Descrizione del percorso
Dalla S.S. n°261 Subequana (in corrispondenza del bivio che scende verso il centro di Fontecchio e la Piazza del Popolo) una salita conduce al Convento di S. Francesco fiancheggiando, sulla sinistra, l’antica aia oggi trasformata in giardino pubblico.
Sulla destra, sottostante la strada, il moderno Municipio e, sulla sinistra dietro di questo, lo sguardo non può non essere attirato da una piccola “casa pendente”. Si tratta di un edificio di due piani realizzato per scopi agricoli ed in cui il piano inferiore è occupato da una cisterna d’acqua. A seconda della quantità del liquido contenuto nella cisterna la casa è più o meno inclinata verso nord sfidando così le più elementari leggi della fisica.

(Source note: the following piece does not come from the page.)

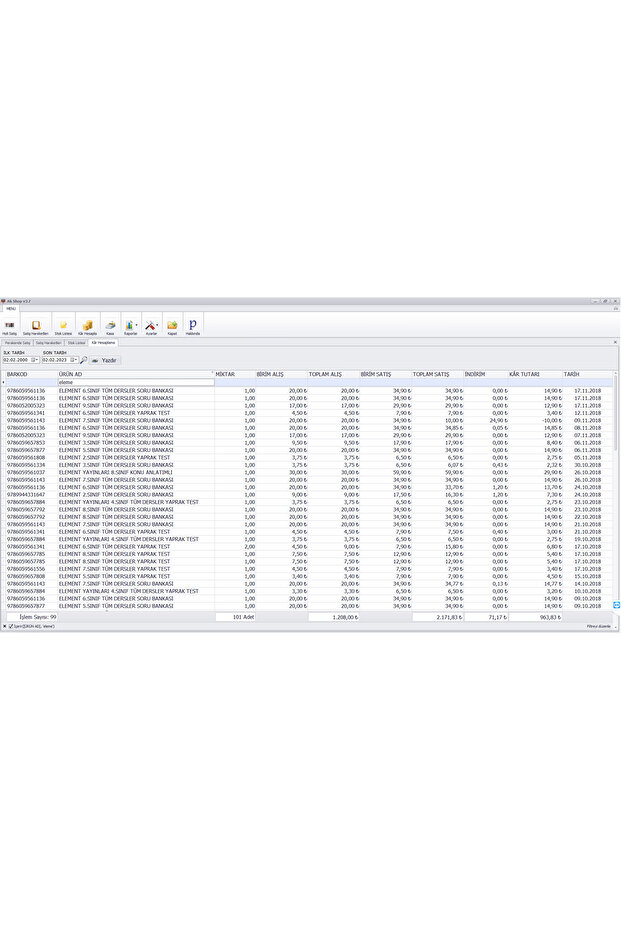Image resolution: width=621 pixels, height=931 pixels.
Task: Open the Hızlı Satış toolbar icon
Action: click(x=10, y=326)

Al Convento di S. Francesco si giunge in quello che doveva essere il modo più naturale, ossia arrivando al suo ingresso principale: un cancello in ferro seguito da una breve scalinata che conduce sul sagrato della chiesa.

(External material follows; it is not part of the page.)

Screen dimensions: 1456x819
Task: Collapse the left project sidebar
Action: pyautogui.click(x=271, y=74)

Il sentiero continua costeggiando lungo l’antico muro di cinta del complesso monastico e fiancheggiando la chiesa nel suo lato destro fino a giungere nei pressi dell’abside.
Fino a questo punto la strada percorsa è asfaltata. E’ da qui che inizia il percorso esclusivamente pedonale, l’antica via di comunicazione fra i due centri abitati.

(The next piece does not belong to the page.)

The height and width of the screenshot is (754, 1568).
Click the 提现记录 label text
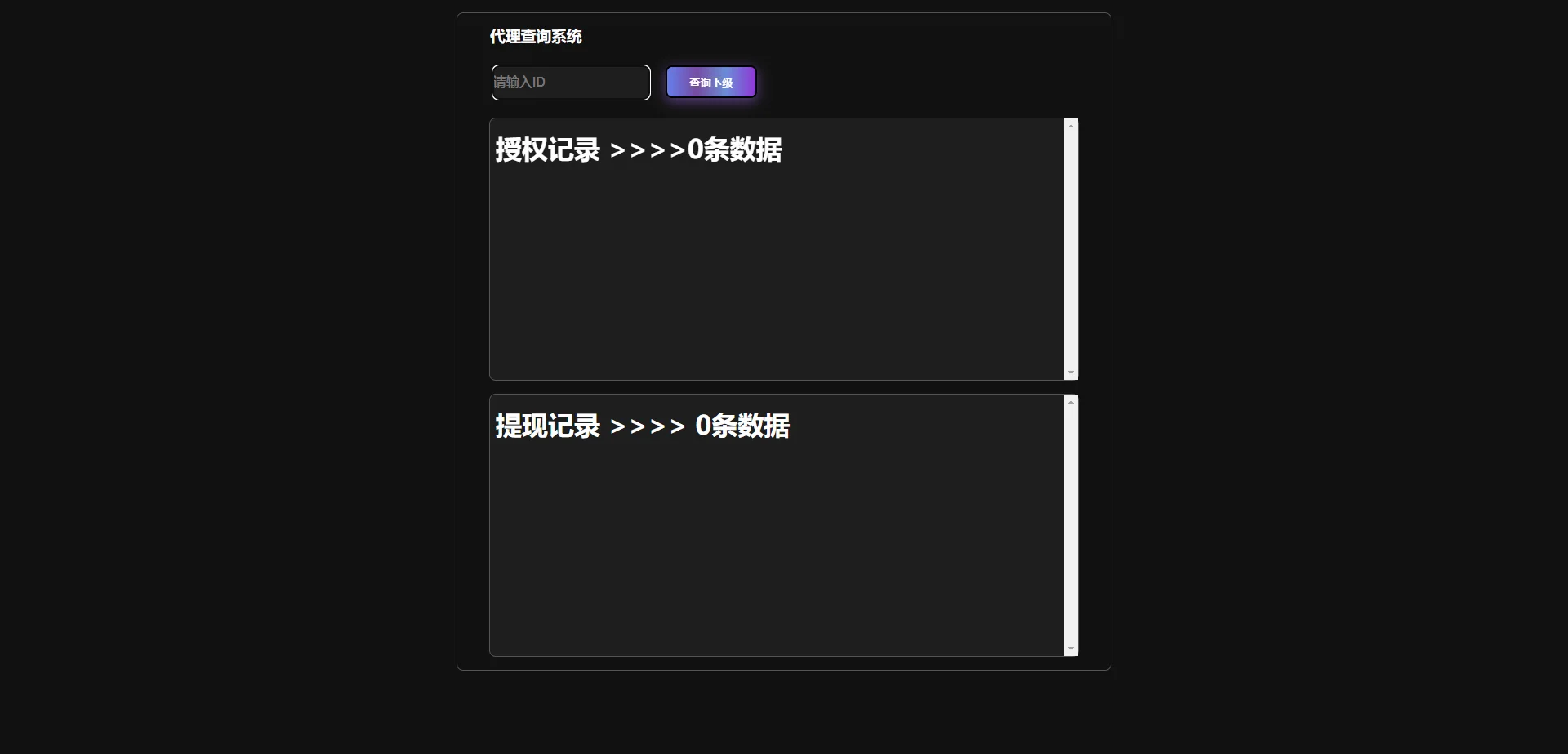click(x=548, y=426)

Il sentiero è molto bello e suggestivo caratterizzato, sulla sinistra da un interminabile muro a secco di contenimento dei soprastanti terreni agricolo e a destra da un filare di roverella con piante delle più varie età.
Si sale lentamente, con andamento pressappoco rettilineo ed attraversando una delle poche zone agrarie di un certo interesse nel comprensorio e forse motivo primario per l’esistenza dell’agglomerato di S. Pio.
Ad un certo punto e poco dopo aver incontrato sulla sinistra un bell’esemplare di roverella, il sentiero svolta sulla destra per entrare di lì a poco fra le case di S. Pio attraverso via della Croce dominata in alto dal bel loggiato di Casa Cocco.